Trivy Scan Comparison
Before:
payment-api:before (debian 11.8)
Total: 229 (CRITICAL: 47, HIGH: 182)
┌──────────────┬────────────────┬──────────┬─────────────┐
│ Library │ Vulnerability │ Severity │ Status │
├──────────────┼────────────────┼──────────┼─────────────┤
│ openssl │ CVE-2023-xxxxx │ CRITICAL │ fixed │
│ curl │ CVE-2023-xxxxx │ CRITICAL │ fixed │
│ glibc │ CVE-2023-xxxxx │ HIGH │ fixed │
│ ... (226 more rows) │
└──────────────┴────────────────┴──────────┴─────────────┘
After:
payment-api:after (distroless)
Total: 0 (CRITICAL: 0, HIGH: 0)
Node.js (package-lock.json)
Total: 2 (MEDIUM: 2)
┌──────────────┬────────────────┬──────────┬─────────┬──────────────┐
│ Library │ Vulnerability │ Severity │ Version │ Fixed Version│
├──────────────┼────────────────┼──────────┼─────────┼──────────────┤
│ semver │ CVE-2022-25883 │ MEDIUM │ 7.3.7 │ 7.5.2 │
│ json5 │ CVE-2022-46175 │ MEDIUM │ 1.0.1 │ 1.0.2 │
└──────────────┴────────────────┴──────────┴─────────┴──────────────┘
CI Pipeline Integration
The final CI step for every build:
- name: Build and push
id: build
uses: docker/build-push-action@v5
with:
context: .
push: true
tags: ghcr.io/org/payment-api:${{ github.sha }}
cache-from: type=gha
cache-to: type=gha,mode=max
- name: Trivy scan
uses: aquasecurity/trivy-action@master
with:
image-ref: ghcr.io/org/payment-api:${{ github.sha }}
exit-code: 1
severity: CRITICAL,HIGH
ignore-unfixed: true
- name: Check image size budget
run: |
docker pull ghcr.io/org/payment-api:${{ github.sha }}
SIZE=$(docker image inspect ghcr.io/org/payment-api:${{ github.sha }} --format='{{.Size}}')
SIZE_MB=$((SIZE / 1024 / 1024))
echo "Image size: ${SIZE_MB}MB"
if [ "$SIZE_MB" -gt 150 ]; then
echo "::error::Image size exceeds 150MB budget"
exit 1
fi
- name: Sign image
env:
COSIGN_EXPERIMENTAL: "1"
run: cosign sign --yes ghcr.io/org/payment-api@${{ steps.build.outputs.digest }}
- name: Generate SBOM
uses: anchore/sbom-action@v0
with:
image: ghcr.io/org/payment-api:${{ github.sha }}
format: spdx-json
output-file: sbom.spdx.json
Every image that reaches production is: scanned for vulnerabilities (build fails on critical/high), checked against a size budget, signed with a verifiable identity, and accompanied by an SBOM. This is not security theater — each step addresses a specific threat.

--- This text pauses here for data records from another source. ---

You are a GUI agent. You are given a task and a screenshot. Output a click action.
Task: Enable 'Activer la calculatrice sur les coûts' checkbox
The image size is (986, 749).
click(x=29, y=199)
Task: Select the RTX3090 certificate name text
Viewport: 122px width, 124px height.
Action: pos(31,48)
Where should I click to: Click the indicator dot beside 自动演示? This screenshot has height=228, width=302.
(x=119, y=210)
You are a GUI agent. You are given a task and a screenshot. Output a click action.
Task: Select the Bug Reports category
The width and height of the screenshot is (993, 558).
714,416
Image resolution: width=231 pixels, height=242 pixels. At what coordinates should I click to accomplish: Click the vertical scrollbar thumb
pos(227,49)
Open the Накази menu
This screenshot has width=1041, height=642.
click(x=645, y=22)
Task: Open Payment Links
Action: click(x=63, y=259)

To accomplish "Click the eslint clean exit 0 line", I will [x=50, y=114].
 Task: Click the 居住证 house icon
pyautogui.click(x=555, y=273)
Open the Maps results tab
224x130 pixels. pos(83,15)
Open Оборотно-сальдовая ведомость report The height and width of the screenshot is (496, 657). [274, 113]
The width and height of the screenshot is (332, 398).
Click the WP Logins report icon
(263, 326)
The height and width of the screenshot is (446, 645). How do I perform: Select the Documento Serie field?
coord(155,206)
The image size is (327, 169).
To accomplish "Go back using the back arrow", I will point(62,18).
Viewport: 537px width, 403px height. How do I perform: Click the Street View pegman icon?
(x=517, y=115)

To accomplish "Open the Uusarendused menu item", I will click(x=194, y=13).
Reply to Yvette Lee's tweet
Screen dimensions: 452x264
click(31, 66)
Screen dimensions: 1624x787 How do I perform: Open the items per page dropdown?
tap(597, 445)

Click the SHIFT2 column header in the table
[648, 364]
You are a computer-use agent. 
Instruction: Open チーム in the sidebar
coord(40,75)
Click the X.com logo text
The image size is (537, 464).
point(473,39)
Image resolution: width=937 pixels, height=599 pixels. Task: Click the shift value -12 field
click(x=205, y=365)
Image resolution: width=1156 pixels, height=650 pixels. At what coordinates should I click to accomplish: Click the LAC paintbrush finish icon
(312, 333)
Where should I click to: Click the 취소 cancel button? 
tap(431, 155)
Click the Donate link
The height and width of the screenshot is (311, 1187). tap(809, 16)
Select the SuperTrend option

Scanning catches known vulnerabilities before deployment. Size budgets prevent accidental inclusion of build tools. Signing prevents deployment of tampered images. SBOMs enable rapid response when a new CVE is disclosed in a transitive dependency.
The total effort to harden the image and integrate scanning into CI was approximately 2 days of engineering work. The ongoing cost is near zero — the pipeline runs automatically, and alerts fire only when action is needed.